Below are the records. List every line holding the word "cursor".

####

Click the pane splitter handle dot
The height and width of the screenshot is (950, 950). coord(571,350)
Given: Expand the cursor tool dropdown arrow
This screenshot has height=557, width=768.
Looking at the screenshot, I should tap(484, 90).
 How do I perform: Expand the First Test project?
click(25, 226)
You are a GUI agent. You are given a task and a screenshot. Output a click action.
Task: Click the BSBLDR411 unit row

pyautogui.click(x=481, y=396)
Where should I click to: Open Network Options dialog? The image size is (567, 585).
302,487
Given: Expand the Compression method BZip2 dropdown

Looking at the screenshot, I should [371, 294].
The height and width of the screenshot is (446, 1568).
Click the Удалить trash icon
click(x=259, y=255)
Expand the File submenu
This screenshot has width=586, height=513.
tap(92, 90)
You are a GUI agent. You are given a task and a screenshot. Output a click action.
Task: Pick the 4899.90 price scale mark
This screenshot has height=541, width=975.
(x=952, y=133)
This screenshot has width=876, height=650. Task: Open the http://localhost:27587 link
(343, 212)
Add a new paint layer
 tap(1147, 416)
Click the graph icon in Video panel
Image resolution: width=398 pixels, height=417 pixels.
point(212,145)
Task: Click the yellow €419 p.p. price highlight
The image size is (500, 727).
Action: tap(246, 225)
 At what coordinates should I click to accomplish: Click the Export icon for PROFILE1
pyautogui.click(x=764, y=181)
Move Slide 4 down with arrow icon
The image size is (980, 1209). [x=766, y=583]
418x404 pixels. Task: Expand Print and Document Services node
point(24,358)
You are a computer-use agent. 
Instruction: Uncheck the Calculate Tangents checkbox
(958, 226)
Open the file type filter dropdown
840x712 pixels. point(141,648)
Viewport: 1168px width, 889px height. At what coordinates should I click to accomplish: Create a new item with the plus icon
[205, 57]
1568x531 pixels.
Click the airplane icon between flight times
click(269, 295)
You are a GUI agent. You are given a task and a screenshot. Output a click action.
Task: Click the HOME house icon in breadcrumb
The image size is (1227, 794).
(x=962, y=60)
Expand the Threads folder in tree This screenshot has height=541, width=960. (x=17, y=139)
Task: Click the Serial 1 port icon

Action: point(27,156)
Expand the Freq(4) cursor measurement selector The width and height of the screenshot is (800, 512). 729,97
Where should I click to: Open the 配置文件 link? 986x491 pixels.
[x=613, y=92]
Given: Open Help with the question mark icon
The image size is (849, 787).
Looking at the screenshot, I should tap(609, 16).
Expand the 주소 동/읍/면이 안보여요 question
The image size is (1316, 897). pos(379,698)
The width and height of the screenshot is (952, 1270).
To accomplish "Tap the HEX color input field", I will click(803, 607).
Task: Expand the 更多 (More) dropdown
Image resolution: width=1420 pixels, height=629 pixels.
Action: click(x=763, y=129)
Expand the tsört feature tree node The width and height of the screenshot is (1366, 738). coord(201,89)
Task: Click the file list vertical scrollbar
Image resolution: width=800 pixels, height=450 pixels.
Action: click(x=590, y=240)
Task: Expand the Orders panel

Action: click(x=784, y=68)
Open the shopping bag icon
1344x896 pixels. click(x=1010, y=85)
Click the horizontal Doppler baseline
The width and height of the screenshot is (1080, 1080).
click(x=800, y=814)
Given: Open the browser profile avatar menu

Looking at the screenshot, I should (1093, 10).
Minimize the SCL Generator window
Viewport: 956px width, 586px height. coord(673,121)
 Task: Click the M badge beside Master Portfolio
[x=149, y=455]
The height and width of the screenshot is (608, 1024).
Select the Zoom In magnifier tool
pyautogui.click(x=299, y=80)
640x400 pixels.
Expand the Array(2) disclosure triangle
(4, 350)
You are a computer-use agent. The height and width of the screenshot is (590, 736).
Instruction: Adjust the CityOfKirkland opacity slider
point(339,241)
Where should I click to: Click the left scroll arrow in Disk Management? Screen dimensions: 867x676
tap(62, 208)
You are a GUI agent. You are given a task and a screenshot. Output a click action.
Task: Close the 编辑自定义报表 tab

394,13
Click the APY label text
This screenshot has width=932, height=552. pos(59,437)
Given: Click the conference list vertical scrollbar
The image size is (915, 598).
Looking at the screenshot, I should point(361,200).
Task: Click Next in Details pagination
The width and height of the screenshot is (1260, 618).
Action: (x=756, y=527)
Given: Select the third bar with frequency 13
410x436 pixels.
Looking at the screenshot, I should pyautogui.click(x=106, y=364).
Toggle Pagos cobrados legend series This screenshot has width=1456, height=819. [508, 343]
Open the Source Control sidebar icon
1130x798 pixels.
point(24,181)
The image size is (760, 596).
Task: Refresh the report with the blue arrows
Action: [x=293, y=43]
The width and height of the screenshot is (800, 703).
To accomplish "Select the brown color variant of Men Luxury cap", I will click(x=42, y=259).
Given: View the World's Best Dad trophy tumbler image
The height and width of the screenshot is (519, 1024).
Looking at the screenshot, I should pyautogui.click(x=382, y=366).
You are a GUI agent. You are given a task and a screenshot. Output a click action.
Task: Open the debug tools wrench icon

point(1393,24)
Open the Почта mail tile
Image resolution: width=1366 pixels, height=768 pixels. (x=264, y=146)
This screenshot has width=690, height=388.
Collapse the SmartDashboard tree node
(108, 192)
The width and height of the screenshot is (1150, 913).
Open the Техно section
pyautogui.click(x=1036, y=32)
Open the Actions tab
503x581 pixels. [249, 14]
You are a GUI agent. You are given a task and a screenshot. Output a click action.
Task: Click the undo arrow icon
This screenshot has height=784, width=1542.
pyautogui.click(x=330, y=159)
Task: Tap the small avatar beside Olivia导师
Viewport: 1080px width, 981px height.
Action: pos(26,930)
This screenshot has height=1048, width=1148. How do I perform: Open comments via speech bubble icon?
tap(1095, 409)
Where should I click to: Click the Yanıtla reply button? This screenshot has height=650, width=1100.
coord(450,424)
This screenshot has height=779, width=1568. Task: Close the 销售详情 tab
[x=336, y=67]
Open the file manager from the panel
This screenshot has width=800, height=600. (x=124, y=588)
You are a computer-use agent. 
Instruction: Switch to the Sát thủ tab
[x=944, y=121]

####

Reply to the exercise:
Given: Expand the cursor tool dropdown arrow
Expand the Freq(4) cursor measurement selector The width and height of the screenshot is (800, 512). 729,97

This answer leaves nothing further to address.